Catatan pencarian elemen:
◇ ◇ ◇ ◇ ◇
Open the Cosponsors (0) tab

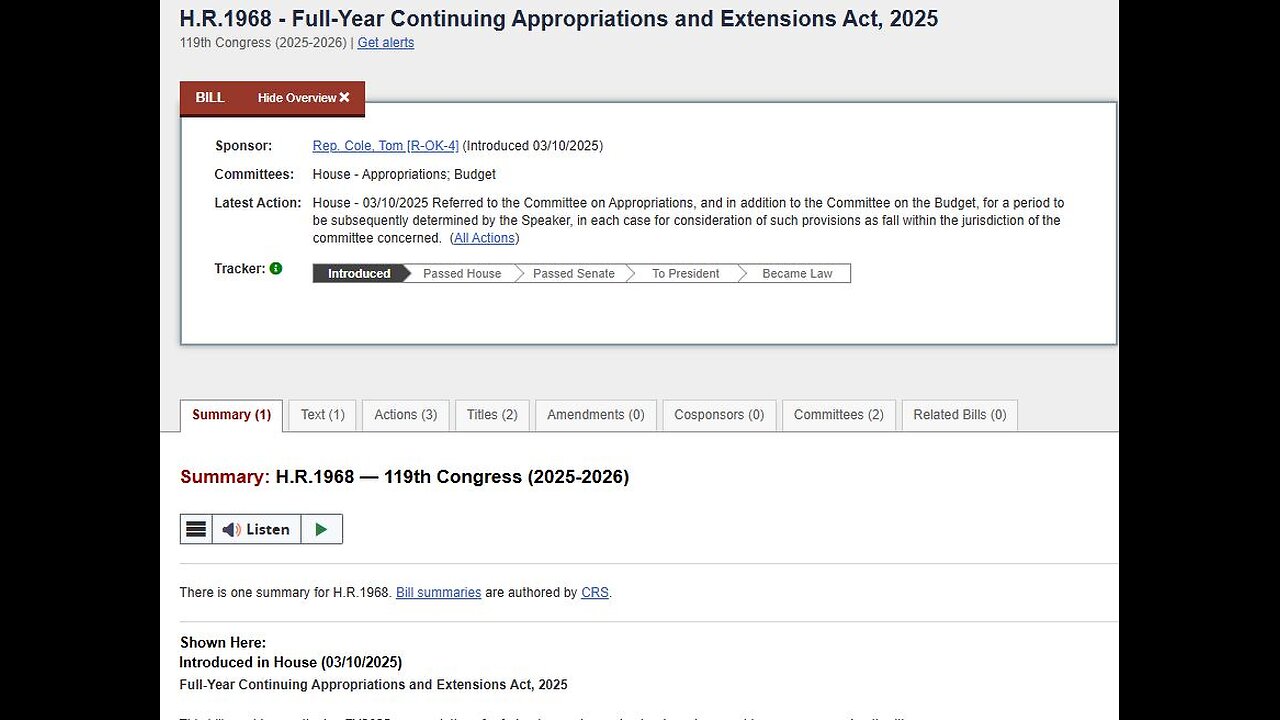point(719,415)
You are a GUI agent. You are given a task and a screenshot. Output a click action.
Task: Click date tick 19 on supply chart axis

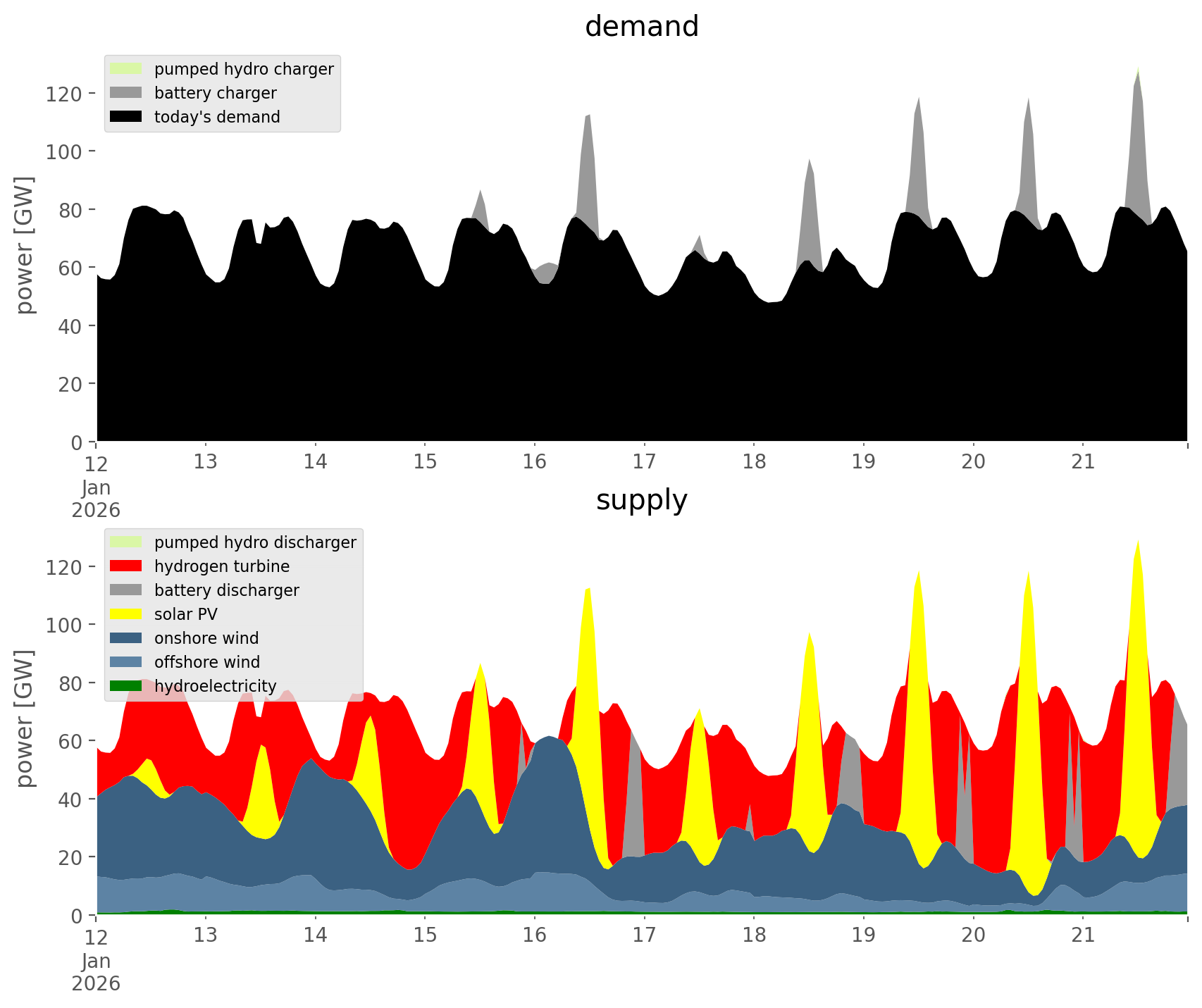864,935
◇ ◇ ◇ ◇ ◇
**URAIAN TUGAS**
Ganti kata "chart" menjadi "graph" di semua baris di atas, lalu tuliskan kembali baris-baris itu tanpa perubahan lain. Jangan sertakan gambar dalam jawaban.

**HASIL TUGAS**
Open the Cosponsors (0) tab

point(719,415)
You are a GUI agent. You are given a task and a screenshot. Output a click action.
Task: Click date tick 19 on supply graph axis

864,935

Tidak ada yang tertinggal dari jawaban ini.